Strategic planning can be defined as the formulation and implementation of an organization-wide plan, which enables those within it to make decisions that focus solely on achieving the objectives set forth by the organization. In business, risks typically must be taken to help reach maximum achievement of the goals set forth by the business. Enterprise risk management is how businesses and organizations manage these risks. Part of taking a risk on an opportunity is knowing that it may not pay off; all of the invested time, money, and resources could be lost. The Sarbanes-Oxley Act, for example, puts auditing laws in place so companies can keep in mind what an acceptable level of risk is. The goal of the auditing laws is to protect stakeholders and to help ensure that corruption within an organization could be stopped before causing irreparable harm.
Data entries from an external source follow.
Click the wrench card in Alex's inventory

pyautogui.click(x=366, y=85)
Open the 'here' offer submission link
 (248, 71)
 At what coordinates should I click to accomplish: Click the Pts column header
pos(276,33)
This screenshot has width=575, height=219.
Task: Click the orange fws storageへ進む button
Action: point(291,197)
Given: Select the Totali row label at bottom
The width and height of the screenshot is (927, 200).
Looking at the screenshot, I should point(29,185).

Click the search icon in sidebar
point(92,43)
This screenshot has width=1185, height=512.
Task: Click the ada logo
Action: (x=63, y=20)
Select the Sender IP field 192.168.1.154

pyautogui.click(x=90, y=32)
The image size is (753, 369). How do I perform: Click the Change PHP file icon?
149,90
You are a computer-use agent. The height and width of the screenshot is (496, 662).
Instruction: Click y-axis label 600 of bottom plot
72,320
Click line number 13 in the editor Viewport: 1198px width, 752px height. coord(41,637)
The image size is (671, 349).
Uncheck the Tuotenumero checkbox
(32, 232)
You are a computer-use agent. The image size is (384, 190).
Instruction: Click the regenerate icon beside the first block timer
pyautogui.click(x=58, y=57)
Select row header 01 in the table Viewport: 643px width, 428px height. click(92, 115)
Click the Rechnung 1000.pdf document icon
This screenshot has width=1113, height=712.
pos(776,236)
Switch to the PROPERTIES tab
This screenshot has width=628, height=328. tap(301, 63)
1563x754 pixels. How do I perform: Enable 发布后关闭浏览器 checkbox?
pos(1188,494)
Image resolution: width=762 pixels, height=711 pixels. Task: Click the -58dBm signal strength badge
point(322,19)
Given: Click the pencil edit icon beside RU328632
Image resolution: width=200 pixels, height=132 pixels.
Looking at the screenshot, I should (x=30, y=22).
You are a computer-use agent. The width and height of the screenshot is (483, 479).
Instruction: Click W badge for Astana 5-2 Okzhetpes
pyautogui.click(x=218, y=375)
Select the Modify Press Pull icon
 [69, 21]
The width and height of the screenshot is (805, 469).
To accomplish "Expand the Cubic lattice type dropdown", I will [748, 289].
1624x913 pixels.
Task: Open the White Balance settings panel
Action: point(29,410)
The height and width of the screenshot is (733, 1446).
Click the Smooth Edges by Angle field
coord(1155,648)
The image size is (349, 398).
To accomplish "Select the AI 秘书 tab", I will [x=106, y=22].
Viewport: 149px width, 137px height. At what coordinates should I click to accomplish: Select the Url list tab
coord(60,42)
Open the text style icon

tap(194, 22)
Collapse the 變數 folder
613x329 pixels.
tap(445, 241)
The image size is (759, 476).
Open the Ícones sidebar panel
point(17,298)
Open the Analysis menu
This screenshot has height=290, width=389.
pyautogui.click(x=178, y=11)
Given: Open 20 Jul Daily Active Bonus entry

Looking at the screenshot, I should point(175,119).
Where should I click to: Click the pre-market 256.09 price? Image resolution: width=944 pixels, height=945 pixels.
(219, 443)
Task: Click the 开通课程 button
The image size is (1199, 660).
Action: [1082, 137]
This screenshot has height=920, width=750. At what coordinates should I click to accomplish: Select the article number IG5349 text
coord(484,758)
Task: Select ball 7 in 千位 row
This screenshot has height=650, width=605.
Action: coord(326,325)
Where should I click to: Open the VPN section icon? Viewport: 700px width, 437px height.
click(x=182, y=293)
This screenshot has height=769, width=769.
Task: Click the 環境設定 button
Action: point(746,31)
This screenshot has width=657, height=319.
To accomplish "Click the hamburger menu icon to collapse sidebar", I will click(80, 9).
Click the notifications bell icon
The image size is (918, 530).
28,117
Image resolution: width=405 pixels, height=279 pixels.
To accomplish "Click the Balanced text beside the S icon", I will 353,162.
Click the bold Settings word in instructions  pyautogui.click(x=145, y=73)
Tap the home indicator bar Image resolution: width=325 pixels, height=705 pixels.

Some examples of common types of risks a business may face include credit, insurance, legal, accounting, auditing, quality, and other types of risks. The Sarbanes-Oxley Act requires U.S. companies to have an enterprise risk management system in place, and thus a number a frameworks were created. The two main frameworks in the United States were put together by the Casualty Actuarial Society (CAS) and the Committee of Sponsoring Organizations (COSO). The COSO's framework is more commonly adopted. It states that enterprise risk management is a process of internal controls that must be shared by the entire company and that the people within the company must know its acceptable risk level. The outline of the CAS is more focused upon the management of risk such that the company's value is increased for its stakeholders. Through many averse events occurring within the business world, legislators and business people alike have come to realize that an enterprise risk management system that includes all departments of an organization is the best way to protect stakeholders and thus protect themselves.